I am a Computer Science - Big Data Systems Graduate student, skilled in Machine Learning, Data Structures and Algorithms, ETL,
Python, SQL. I am actively looking for internship/Co-op opportunities in software development for Spring 2021(Starting January) as well as full time opportunities from August 2021.
-
Experience
Tata Consultancy Services, India Jun 2018 – Dec 2019
Worked as Data Engineer and responsibilities included:
● Automated the jobs, developed the code, mappings, Unix and Python scripts, loading the data after the cube refresh,
Migrating the analytic workloads to the cloud from on-premise servers.
● Converted existing Informatica PowerCenter mappings and ETL to be compatible with Snowflake Database.

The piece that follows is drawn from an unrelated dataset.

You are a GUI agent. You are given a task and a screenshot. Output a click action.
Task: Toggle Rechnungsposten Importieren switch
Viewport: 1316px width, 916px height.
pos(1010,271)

● Updated PL/SQL procedures (SCD1, SCD2 etc.) to informatica mappings and at the same time created snowflake
functions in the database level for optimum performance of the mappings.
● Analyzed dependencies in different source systems, within tables, data sets and coordinated with other system owners
with day-to-day ETL progress monitoring. Created, executed, and documented unit test scenarios for ETL.
-
Projects
Gesture Recognition – [Python – Pandas, TensorFlow], ASU Jan 2020 – Apr 2020
● Developed an application to convert videos of ASL signs to JSON data and developed a RESTful API to predict the sign.
● Trained various Machine Learning models like Support Vector Machines, Random Forest, Linear Discriminant Analysis
using the JSON data of the recorded videos to predict its sign. Achieved accuracy of 78%.
Mobile Offloading –[Java], ASU Jan 2020 – Apr 2020
● Developed master and slave applications along with the distributed computing infrastructure to multiply two matrices
in a distributed manner on slave applications Integrated the results to the master application concurrently.
● Implemented tasks like monitoring battery level, location of slave mobiles in master application to disconnect slave
mobile according to the threshold values.
BigTable-like DBMS – [Java, SQL], ASU Jan 2020 – Apr 2020
● Created Heap files and index files to organize the data, taking minibase as a foundation.
● Implemented a command line program of batch insert, map insert, row join, sort, row sort and query with equality
search and range search along with different column sorting.
Visualization System – [Java, Python, D3, HTML, CSS, JavaScript, Tableau] May 2020 –Jun 2020
● Performed data analysis, aggregation, transformation and extracted the patterns.
● Built a visualization system to visually encode the extracted patterns & sequences to analyze clickstream data.
Geospatial Operations – [Scala, Hadoop, Apache Spark, MongoDB] May 2020 –Jun 2020
● Performed Geospatial operations on a distributed data processing system using clusters on 3 different machines.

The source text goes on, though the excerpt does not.